MT5-MMP Promotes Alzheimer’s Pathogenesis in the Frontal Cortex of 5xFAD Mice and APP Trafficking in vitro
Front Mol Neurosci. 2017 Jan 10;9:163. doi: 10.3389/fnmol.2016.00163. eCollection 2016.
|Authors/Editors:||Baranger K, Bonnet AE, Girard SD, Paumier JM, García-González L, Elmanaa W, Bernard A, Charrat E, Stephan D, Bauer C, Moschke K, Lichtenthaler SF, Roman FS, Checler F, Khrestchatisky M, Rivera S.|
We previously reported that deficiency of membrane-type five matrix metalloproteinase (MT5-MMP) prevents amyloid pathology in the cortex and hippocampus of 5xFAD mice, and ameliorates the functional outcome. We have now investigated whether the integrity of another important area affected in Alzheimer’s disease (AD), the frontal cortex, was also preserved upon MT5-MMP deficiency in 4-month old mice at prodromal stages of the pathology. We used the olfactory H-maze (OHM) to show that learning impairment associated with dysfunctions of the frontal cortex in 5xFAD was prevented in bigenic 5xFAD/MT5-MMP-/-mice. The latter exhibited concomitant drastic reductions of amyloid beta peptide (Ab) assemblies (soluble, oligomeric and fibrillary) and its immediate precursor, C99. Simultaneously, astrocyte reactivity and tumor necrosis factor alpha (TNF-a) levels were also lowered.

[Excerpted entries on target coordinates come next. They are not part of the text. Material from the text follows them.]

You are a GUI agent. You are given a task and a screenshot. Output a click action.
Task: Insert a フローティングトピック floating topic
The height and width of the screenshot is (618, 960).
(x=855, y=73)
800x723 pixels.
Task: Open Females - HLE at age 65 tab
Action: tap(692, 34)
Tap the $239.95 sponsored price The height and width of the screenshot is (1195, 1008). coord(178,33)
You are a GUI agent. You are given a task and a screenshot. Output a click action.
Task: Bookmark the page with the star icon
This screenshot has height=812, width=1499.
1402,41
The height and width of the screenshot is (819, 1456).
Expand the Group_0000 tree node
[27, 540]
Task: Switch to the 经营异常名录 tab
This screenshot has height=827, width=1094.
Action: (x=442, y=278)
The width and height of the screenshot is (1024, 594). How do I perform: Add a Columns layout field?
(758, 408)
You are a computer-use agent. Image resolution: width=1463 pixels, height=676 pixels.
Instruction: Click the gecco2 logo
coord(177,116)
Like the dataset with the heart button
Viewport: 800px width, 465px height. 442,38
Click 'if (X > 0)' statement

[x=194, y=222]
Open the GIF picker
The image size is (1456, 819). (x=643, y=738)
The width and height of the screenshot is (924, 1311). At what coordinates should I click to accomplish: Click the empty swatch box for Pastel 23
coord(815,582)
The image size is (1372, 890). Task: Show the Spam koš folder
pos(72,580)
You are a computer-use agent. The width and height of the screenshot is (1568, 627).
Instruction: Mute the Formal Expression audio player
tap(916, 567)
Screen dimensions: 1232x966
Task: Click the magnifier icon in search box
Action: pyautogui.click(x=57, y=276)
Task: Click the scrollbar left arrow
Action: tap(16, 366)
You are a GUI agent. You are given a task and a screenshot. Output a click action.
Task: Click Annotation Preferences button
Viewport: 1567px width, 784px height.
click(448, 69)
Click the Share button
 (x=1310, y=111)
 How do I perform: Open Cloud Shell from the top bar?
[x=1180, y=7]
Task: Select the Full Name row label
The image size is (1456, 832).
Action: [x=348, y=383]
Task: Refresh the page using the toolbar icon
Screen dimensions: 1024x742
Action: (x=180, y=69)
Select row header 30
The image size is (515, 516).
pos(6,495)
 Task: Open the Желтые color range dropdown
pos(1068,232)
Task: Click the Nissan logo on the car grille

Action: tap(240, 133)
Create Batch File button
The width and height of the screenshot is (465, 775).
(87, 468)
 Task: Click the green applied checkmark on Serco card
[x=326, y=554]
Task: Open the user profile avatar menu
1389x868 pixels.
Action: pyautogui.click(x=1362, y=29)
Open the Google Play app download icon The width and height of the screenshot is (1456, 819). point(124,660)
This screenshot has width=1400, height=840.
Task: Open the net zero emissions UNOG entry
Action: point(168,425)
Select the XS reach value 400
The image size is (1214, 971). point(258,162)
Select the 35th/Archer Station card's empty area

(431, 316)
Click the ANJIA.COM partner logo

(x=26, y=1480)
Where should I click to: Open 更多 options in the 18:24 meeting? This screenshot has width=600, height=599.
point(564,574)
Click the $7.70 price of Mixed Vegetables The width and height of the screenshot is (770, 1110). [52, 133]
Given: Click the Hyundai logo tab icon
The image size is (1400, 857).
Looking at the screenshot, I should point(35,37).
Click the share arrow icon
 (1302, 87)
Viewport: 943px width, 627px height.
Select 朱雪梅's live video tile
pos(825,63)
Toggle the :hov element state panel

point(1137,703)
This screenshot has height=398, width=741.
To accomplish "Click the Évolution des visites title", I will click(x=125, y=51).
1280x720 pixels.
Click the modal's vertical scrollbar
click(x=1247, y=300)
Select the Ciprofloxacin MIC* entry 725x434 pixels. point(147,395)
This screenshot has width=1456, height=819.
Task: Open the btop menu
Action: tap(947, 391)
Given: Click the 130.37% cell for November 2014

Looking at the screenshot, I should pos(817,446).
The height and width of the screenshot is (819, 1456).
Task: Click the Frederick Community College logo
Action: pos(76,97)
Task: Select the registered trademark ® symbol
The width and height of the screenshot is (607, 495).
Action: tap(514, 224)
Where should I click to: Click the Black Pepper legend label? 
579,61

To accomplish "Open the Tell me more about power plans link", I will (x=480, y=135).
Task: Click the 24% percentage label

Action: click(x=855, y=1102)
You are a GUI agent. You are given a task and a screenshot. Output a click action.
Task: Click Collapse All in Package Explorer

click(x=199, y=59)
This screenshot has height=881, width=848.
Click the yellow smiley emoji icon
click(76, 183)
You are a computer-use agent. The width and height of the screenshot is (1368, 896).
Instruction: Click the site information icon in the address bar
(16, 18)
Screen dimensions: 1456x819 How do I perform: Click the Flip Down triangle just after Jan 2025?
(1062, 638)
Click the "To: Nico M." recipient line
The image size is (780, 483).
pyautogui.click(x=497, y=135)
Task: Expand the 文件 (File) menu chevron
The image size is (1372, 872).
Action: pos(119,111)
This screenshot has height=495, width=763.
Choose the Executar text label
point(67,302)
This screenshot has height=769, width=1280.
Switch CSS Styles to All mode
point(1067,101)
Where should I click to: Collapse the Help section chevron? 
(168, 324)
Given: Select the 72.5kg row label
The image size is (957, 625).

Moreover, MT5-MMP deficiency induced a decrease in N-terminal soluble fragments of amyloid precursor protein (APP), including soluble APPa (sAPPa), sAPPb and the MT5-MMP-linked fragment of 95 kDa, sAPP95. However, the lack of MT5-MMP did not affect the activity of b- and g-secretases. In cultured HEKswe cells, transiently expressed MT5-MMP localized to early endosomes and increased the content of APP and Ab40 in these organelles, as well as Ab levels in cell supernatants. This is the first evidence that the pro-amyloidogenic features of MT5-MMP lie, at least in part, on the ability of the proteinase to promote trafficking into one of the amyloidogenic subcellular loci. Together, our data further support the pathogenic role of MT5-MMP in AD and that its inhibition improves the functional and pathological outcomes, in this case in the frontal cortex. These data also support the idea that MT5-MMP could become a novel therapeutic target in AD.